I returned a week later to find the house in disarray with dirty clothes lying about, and him busy playing video games in the middle of the mess. The garbage was overflowing since he had been ordering from outside and not bothering to dispose of the garbage. Everything had gathered a layer of dust - which he knew would cause me respiratory issues again.
I spent the next two weeks thoroughly cleaning the house and hand-washing all our clothes all over again.”
Over months, the relationship began to include verbal abuse, public humiliation, and finally, physical abuse.
“He would call me stupid for things like my choice of books and songs. He broke many of my devices. During altercations, he would throw me across the room, injuring me seriously. One time he literally pushed me out of bed in the middle of the night when I was asleep.
I would usually tend to my injuries at home by myself. Since my parents were not fans of us living together, I did not want to tell them my problems.
One time, he broke my nose, and I had to visit the doctor. I lied that I had run into the door.”
Let alone tending to her existing health conditions, being Ajay’s partner started creating new physical and mental health issues for Ayesha.
“My body started reacting to the abuse in different ways. A big change was in my menstrual cycle. Every period started coming with extreme pain, dizziness, and nausea.
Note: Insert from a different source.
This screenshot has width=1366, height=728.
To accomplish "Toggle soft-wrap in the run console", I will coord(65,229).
Once he threw me out of the house while I was on my period, and shut the door. Fearing his rage, I decided to stay out, participating in a street wall painting project I knew was happening in our lane.
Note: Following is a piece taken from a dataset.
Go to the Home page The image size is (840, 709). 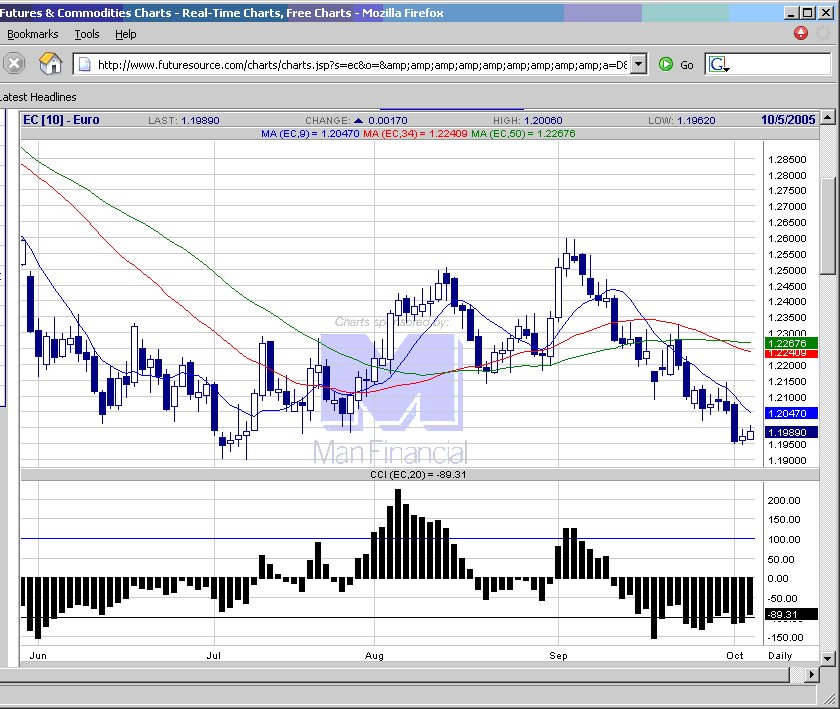pos(50,64)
I stood in debilitating pain in the hot sun on an empty stomach for three hours, pretending to the world that I was participating in a community activity. When it ended and I finally went home, he screamed abuse at me for not taking the garbage out of the house.
Apparently, its smell was distracting him from his video game.”
I asked Ayesha how she would deal with Ajay’s illnesses during their relationship (which has now, thankfully, ended).
“I had been told most bachelors were messy so I did not have the perspective to realize that this was abnormal. He was unable to take care of himself - from basic hygiene to medical care. I regularised his diet, tried to get him into an exercise routine as I worried he would inherit his family’s health issues, and tried to make him get counseling. This caregiving burden multiplied manifold when I moved in with him. Ajay and his family considered serving him my duty.”
While Ajay abused Ayesha and objectively made her health worsen, how did Ayesha react when he was ailing or hurt?
“I remember a time he insisted on eating dubious meat on a hot day, after refusing to drink water. He was doubled up in bed for three days after that. This was before we lived together, and I brought him food every day while he was unwell. I also insisted he see a doctor. On the doctor’s advice, he finally had to get an enema - which I had to administer to him.
Another time I remember my instinct to prioritize his health and safety before my own was literally in the middle of an episode of physical abuse. One day, in one of his fits of rage, he threw me across the room. I hit the door, missing a glass shelf by two inches. After I fell down to the ground and could not get up, he started punching the walls to show his anger towards me.
I remember dragging myself up off the floor, and stopping him to make sure he didn’t break his bones.”
When the women you love are suffering, what do you do?
You may not be the sort of person who throws them against walls, but does that mean you are doing enough for the women who care for you when they need you most?
I don’t mean just driving them to a doctor, but really taking care of them - do you feed them, track their medicines, give them enough time to rest and recuperate?
Do they at least get time off from feeding you and taking care of you or are they serving you round chapatis and dosas while popping pills themselves?
Ask the women in your home when was the last time they had a restful sleep.
They might have become reprogrammed after years or decades of always putting others before their own.
But can you be the person who does something to change this pattern, at least within your own home and family?
Can you help them get some rest before they start wistfully thinking of coffins and graves?